## Exercise task
Go through the data below and keep only the lines that include the word "element", copying each one in full.

## Recorded information

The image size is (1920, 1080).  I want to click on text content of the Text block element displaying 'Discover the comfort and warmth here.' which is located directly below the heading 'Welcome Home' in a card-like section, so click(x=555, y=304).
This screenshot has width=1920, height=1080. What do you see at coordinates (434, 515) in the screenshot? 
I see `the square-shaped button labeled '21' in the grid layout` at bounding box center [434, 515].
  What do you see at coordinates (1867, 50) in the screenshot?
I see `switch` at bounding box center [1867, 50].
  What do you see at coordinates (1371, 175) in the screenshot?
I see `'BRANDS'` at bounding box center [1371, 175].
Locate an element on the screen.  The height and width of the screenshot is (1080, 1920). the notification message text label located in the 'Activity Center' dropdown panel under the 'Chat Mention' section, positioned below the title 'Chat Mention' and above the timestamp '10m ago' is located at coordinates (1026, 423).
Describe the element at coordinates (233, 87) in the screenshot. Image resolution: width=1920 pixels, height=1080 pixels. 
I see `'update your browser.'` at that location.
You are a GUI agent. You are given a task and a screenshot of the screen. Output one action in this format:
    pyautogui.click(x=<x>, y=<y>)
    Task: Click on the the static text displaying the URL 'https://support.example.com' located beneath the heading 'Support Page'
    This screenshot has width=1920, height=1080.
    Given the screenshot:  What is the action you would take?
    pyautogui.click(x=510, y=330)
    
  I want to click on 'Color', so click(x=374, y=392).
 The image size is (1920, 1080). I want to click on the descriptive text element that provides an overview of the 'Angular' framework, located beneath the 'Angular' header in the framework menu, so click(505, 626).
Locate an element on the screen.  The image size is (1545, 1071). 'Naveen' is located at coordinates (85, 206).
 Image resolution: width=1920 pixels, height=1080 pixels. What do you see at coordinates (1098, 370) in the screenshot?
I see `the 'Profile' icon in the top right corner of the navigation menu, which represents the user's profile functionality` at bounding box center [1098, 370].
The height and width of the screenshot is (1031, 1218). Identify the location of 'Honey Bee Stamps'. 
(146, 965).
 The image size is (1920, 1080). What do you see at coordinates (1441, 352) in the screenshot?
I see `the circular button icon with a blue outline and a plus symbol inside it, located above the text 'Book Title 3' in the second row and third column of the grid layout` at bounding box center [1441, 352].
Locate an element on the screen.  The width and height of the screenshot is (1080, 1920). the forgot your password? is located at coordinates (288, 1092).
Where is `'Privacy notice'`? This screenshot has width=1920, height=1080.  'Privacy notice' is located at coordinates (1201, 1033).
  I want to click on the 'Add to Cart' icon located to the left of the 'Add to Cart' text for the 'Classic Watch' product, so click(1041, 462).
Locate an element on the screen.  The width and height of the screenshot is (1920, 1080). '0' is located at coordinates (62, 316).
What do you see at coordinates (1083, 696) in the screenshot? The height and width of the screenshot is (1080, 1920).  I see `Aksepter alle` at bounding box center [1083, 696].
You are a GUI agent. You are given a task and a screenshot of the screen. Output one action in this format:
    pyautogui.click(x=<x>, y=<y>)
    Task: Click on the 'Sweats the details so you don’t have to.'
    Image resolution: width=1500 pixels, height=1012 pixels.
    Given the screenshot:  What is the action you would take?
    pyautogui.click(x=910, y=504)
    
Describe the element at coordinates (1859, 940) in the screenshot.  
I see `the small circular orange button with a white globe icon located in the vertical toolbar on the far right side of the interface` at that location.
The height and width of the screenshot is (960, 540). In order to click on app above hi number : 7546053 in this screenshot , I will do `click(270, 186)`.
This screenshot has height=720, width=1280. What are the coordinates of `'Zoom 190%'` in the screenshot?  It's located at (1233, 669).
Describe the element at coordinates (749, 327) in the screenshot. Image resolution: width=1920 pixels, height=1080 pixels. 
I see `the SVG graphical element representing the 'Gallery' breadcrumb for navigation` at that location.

## Output of the exercise
The image size is (1920, 1080).  I want to click on text content of the Text block element displaying 'Discover the comfort and warmth here.' which is located directly below the heading 'Welcome Home' in a card-like section, so click(x=555, y=304).
Locate an element on the screen.  The height and width of the screenshot is (1080, 1920). the notification message text label located in the 'Activity Center' dropdown panel under the 'Chat Mention' section, positioned below the title 'Chat Mention' and above the timestamp '10m ago' is located at coordinates (1026, 423).
Describe the element at coordinates (233, 87) in the screenshot. Image resolution: width=1920 pixels, height=1080 pixels. 
 The image size is (1920, 1080). I want to click on the descriptive text element that provides an overview of the 'Angular' framework, located beneath the 'Angular' header in the framework menu, so click(505, 626).
Locate an element on the screen.  The image size is (1545, 1071). 'Naveen' is located at coordinates (85, 206).
Locate an element on the screen.  The width and height of the screenshot is (1080, 1920). the forgot your password? is located at coordinates (288, 1092).
Locate an element on the screen.  The width and height of the screenshot is (1920, 1080). '0' is located at coordinates (62, 316).
Describe the element at coordinates (1859, 940) in the screenshot.  
Describe the element at coordinates (749, 327) in the screenshot. Image resolution: width=1920 pixels, height=1080 pixels. 
I see `the SVG graphical element representing the 'Gallery' breadcrumb for navigation` at that location.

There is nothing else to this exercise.